The fictionalism of “security”

The most perverse mechanism appears after catastrophe. Before the event, “security” is presented as a stable capacity: we see the field, we have protocols, we are on it. After the event, security is quietly redefined so the catastrophe becomes, by definition, the kind of thing security could not have been expected to cover.

You can observe the linguistic markers. “Unprecedented.” “Nobody could have imagined.” “Not designed for this scenario.” These phrases are not merely descriptive. They are bureaucratic solvents. They dissolve accountability by shifting the definition of competence after the fact. The model is rewritten so the event is excluded as an exception, and the institution remains innocent.

This is why “security” can function as a narrative brand more than as an operational discipline. When reality strikes, the brand survives by redefining its scope. The public is told, implicitly, that the catastrophe was outside the contract.

Yes, but what about the victims and the families

Mechanism talk can sound cold, even offensive, because it risks turning human loss into an analytic object. That is not what is happening here. The point is the opposite: to refuse the cheap consolation that tragedy was metaphysical, unforeseeable, or merely “an intelligence failure.” Families are owed more than memorial language. They are owed the truth about how the machine works, because only that truth reduces repetition.

A demand for audit is not revenge. It is respect. It treats loss as something that imposes obligations on institutions, not only emotions on citizens. When we retreat into vague blame or heroic fatalism, we protect the apparatus that failed the dead. When we insist on traceability, we honor them by forcing change where it actually matters: in the conversion chain.

What we do not want to know

We do not want to know that surprise is often manufactured by design features we tolerate because they are politically convenient. We do not want to know that the state of exception is not only imposed by enemies, but also cultivated as a mode of governability. We do not want to know that large security bureaucracies can become experts at producing the appearance of penetrative vision while being structurally protected from the consequences of their own non-conversion. We do not want to know that “security” can be a fiction that survives by redefining itself around the very moment it failed.
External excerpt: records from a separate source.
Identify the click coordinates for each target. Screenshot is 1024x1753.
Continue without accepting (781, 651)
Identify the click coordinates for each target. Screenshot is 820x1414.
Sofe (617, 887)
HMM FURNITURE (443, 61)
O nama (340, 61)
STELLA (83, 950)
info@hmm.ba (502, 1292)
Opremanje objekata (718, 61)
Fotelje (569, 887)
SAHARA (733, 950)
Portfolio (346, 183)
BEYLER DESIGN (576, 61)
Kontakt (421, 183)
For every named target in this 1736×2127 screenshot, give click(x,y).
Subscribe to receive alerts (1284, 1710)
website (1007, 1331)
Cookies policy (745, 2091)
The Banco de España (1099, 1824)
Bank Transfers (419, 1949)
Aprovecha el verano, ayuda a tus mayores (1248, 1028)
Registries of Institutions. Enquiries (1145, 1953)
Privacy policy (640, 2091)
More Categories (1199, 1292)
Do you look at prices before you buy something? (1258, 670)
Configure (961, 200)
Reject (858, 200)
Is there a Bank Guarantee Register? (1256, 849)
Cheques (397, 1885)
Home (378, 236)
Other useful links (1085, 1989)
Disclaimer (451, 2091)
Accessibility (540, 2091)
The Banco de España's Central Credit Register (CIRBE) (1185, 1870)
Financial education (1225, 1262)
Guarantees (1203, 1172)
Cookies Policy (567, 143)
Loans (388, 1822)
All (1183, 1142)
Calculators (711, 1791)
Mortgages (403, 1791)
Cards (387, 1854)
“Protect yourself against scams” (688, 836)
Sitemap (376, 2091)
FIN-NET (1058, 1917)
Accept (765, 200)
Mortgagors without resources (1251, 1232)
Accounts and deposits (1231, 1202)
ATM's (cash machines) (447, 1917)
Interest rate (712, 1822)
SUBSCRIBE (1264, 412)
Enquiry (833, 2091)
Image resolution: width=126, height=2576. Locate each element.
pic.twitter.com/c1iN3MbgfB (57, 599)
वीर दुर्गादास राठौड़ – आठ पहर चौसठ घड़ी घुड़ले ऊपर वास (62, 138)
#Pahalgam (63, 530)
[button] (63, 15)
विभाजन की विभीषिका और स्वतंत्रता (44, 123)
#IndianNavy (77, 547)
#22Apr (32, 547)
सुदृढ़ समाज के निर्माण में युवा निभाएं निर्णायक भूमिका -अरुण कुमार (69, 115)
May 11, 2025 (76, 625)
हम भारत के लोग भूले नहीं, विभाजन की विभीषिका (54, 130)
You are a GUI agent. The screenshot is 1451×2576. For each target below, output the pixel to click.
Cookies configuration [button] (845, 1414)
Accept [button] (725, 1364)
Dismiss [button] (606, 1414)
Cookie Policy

So here is the practical test that avoids moral grandstanding. Stop asking: did someone know. Ask: where, precisely, did warnings lose operational force. Ask: what mechanism compelled stress-testing of high-impact scenarios even when labeled unlikely. Ask: whether independent audit exists that can close the chain of responsibility.

Where, precisely, did the conversion chain break in 2018–2023?

This is mechanism description, not accusation of malice.

Yochanan Schimmelpfennig

About the Author
Yochanan Schimmelpfennig is a Sephardic philosopher and independent researcher with academic training in political science, the social sciences, and philosophy (university level). He developed the Possest–PQF framework (Philosophical–Quantitative Filtration) and is co-author, with Andityas Matos, of Kabbalah Antision. His work examines language as a political instrument, exile and belonging, Jewish identity, and the procedural mechanisms through which modern institutions sort legitimacy, visibility, and dissent. He writes in a deliberately mechanistic register, treating culture and politics less as “opinions” than as operational systems that shape what can still count as real, permissible, and shared.